5. Patient selection for IOERT
All patients diagnosed with localized pancreatic cancer have to be extensively evaluated and discussed at a multidisciplinary tumour board (MTB) for defining the optimal multimodal treatment strategy, including exploratory laparotomy, with or without resection, and IOERT.
A significant proportion of unresectable or borderline resectable patients will be advised to undergo preoperative strategies (including a preoperative chemoradiation component) and should be restaged before laparotomy in terms of performance status, imaging and CA19.9 evolution.
Patients amenable to the multidisciplinary approach including IOERT should have a good performance status (ECOG less than 2) and without distant metastases. The strongest recommendation exists for patients with clinical stage > IA (UICC TNM, 2016).
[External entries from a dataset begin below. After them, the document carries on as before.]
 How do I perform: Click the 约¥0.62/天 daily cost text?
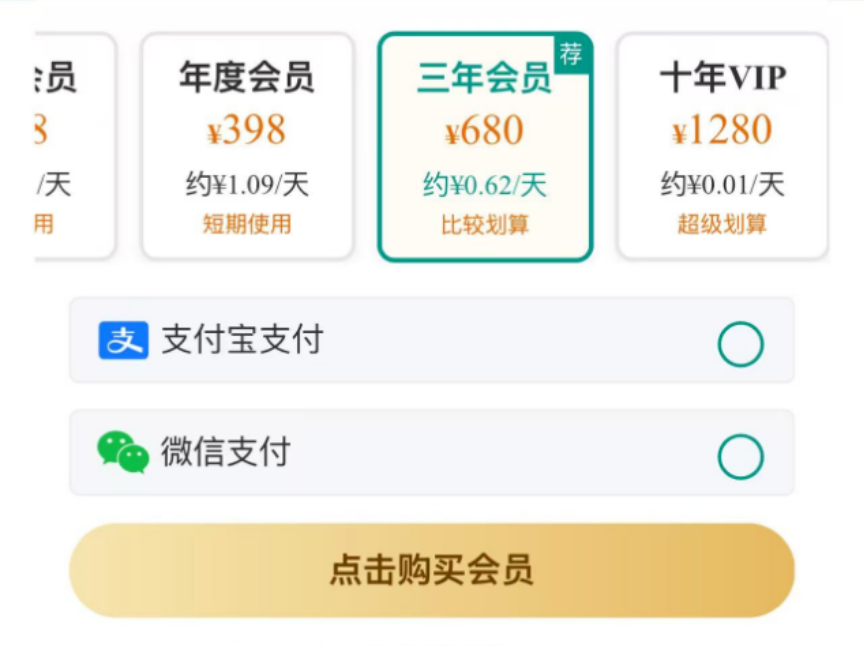pyautogui.click(x=484, y=185)
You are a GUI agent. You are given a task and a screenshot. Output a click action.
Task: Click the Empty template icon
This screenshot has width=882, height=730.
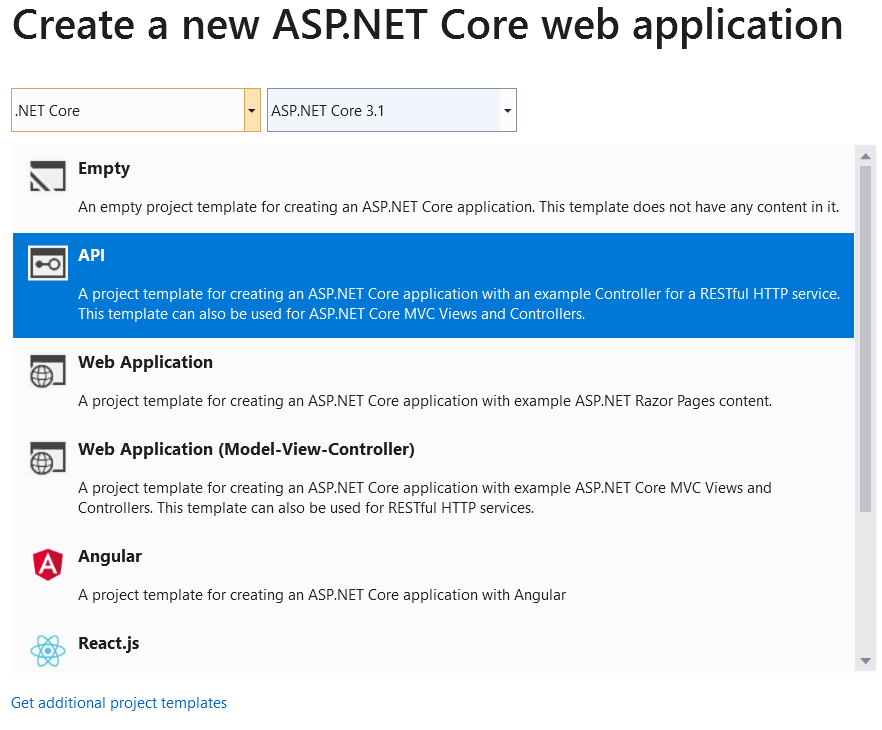click(47, 177)
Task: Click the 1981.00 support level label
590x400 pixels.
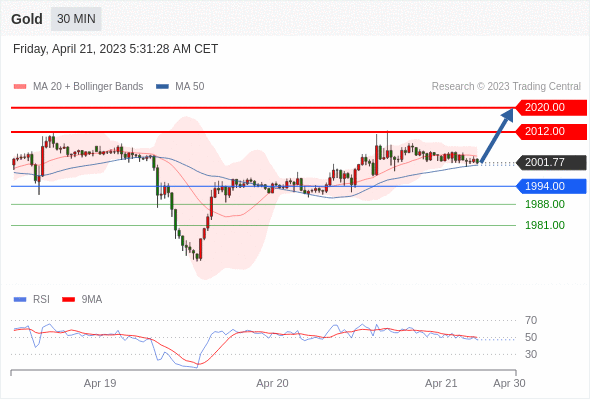Action: click(x=545, y=225)
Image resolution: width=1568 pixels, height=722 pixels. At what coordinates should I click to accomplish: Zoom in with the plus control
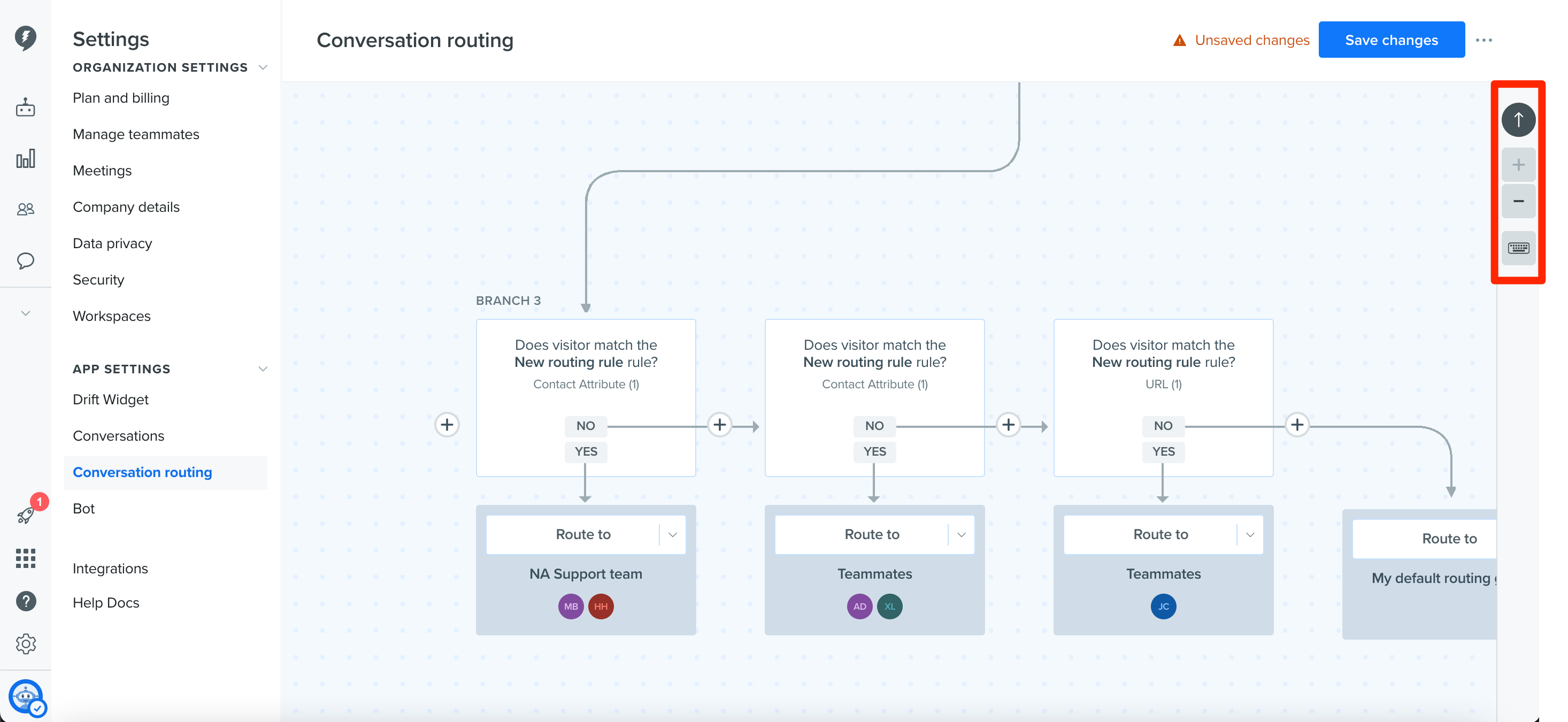1518,165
Table 3 reports patient selection for IOERT: disease status, treatment sequence and radiation dose recommendations.
Table 3.
Patient selection for IOERT: disease, treatment sequence and radiation dose recommendations.
| Disease Status | |
|---|---|
| Clinical setting | Borderline resected pancreatic cancer |
| Indications | Borderline/resected |
| Stage | > IA (UICC TNM, 2016) |
| Treatment | |
| Preoperative chemoradiation followed by resection + IOERT boost | |
| Radiotherapy Dose | |
| IOERT boost | 10 to 12.5 Gy for negative resection margins (R0) 12.5 to 15 Gy for microscopic positive resection margins (R1) 15 to 20 Gy for macroscopic or gross residual tumor (R2) |
| 3D-CRT or IMRT | 45–50.4 Gy (in 1.8–2 Gy per fraction) |
6. External beam radiation therapy
For patients with borderline-resectable cancers, pre-operative EBRT plus concurrent chemotherapy is preferably given prior to exploratory laparotomy and possible surgical resection/IOERT. External-beam radiation therapy (EBRT) is delivered using 3-dimensional conformal irradiation (3D-CRT) or intensity-modulated irradiation (IMRT), daily, over a period of 5–6 weeks at a dose of 45.0–50.4 Gy in 1.8 daily fractions, together with 5-FU, capecitabine or institutional chemo-radiation regimes. IMRT shows dosimetric advantages, sparing renal and liver parenchyma, stomach and small bowel. The planning target volume (PTV) takes into account organ motion and encompassing the clinical target volume (CTV) that includes areas consisting of the tumour itself and areas at risk of tumour involvement and occult (at-risk) nodal metastases. Nodal target volumes for tumours in the head of the pancreas include the pancreaticoduodenal, peripancreatic, porta hepatis, celiac and suprapancreatic nodes. The portion of the duodenal loop at risk of involvement with extrapancreatic tumour extension is also included. For lesions involving the body and tail of the pancreas, the suprapancreatic, celiac and splenic hilar nodes should be included in the CTV; inclusion of more medially placed lymph nodes (pancreaticoduodenal and porta hepatis) may be optional, depending on the ability to spare normal organs and structures. Normal tissue tolerances should be carefully respected. Details regarding dose-volume histogram parameters for treatment of pancreatic malignancies with RT have been recently updated (50). The dose limits of the kidneys, liver, stomach, small bowel and spinal cord will influence the selection of beam arrangement. In situations where IOERT has been administered or is intended to be administered to tumour or tumour bed located in proximity of vertebral column, the spinal-cord dose should be limited to 35.0–40.0 Gy. In the postoperative setting, similar planning principles can be used, with the operative bed and areas of potential residual tumour or microscopic extension taking the place of the initial gross tumour volume in treatment planning.
7. Surgical procedure
7.1. Surgical factors and tumour resection (pancreaticoduodenectomy; distal pancreatectomy)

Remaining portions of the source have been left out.